TASK OBJECTIVE: Could you retype the entries below exactly, omitting every picture?

(Saved data entries)
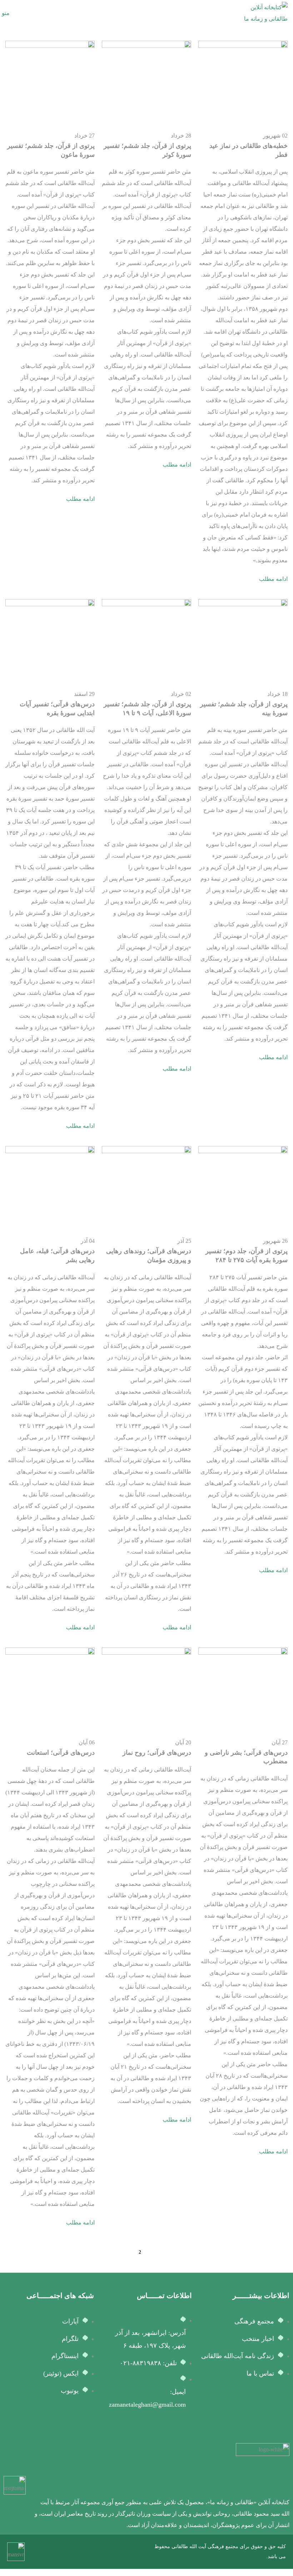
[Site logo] (261, 13)
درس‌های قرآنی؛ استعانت (61, 1752)
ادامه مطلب (273, 579)
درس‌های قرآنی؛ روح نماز (157, 1752)
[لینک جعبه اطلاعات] (161, 2487)
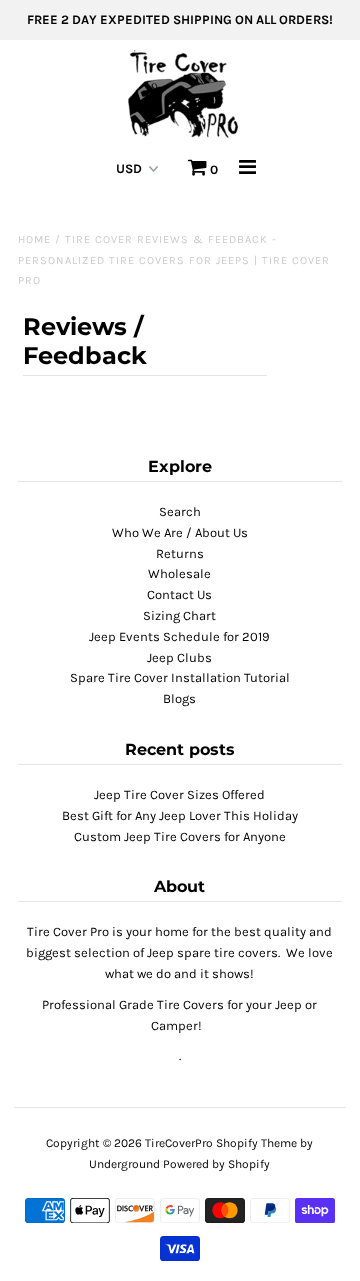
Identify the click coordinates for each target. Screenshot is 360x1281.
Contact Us (179, 594)
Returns (180, 553)
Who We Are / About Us (180, 532)
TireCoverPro (180, 1143)
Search (180, 511)
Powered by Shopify (216, 1164)
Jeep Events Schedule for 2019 (179, 636)
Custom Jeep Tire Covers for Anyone (180, 836)
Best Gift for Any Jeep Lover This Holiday (180, 815)
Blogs (179, 698)
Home (34, 239)
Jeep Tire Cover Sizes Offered (179, 794)
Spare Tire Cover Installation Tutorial (180, 677)
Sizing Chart (179, 615)
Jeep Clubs (179, 657)
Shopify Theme (256, 1143)
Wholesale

ANSWER BOX:
[Site logo] (261, 13)
درس‌های قرآنی؛ استعانت (61, 1752)
ادامه مطلب (273, 579)
درس‌های قرآنی؛ روح نماز (157, 1752)
[لینک جعبه اطلاعات] (161, 2487)
Identify the click coordinates for each target. Screenshot is 360x1281.
Contact Us (179, 594)
Returns (180, 553)
Who We Are / About Us (180, 532)
TireCoverPro (180, 1143)
Search (180, 511)
Powered by Shopify (216, 1164)
Jeep Events Schedule for 2019 (179, 636)
Custom Jeep Tire Covers for Anyone (180, 836)
Best Gift for Any Jeep Lover This Holiday (180, 815)
Blogs (179, 698)
Home (34, 239)
Jeep Tire Cover Sizes Offered (179, 794)
Spare Tire Cover Installation Tutorial (180, 677)
Sizing Chart (179, 615)
Jeep Clubs (179, 657)
Shopify Theme (256, 1143)
Wholesale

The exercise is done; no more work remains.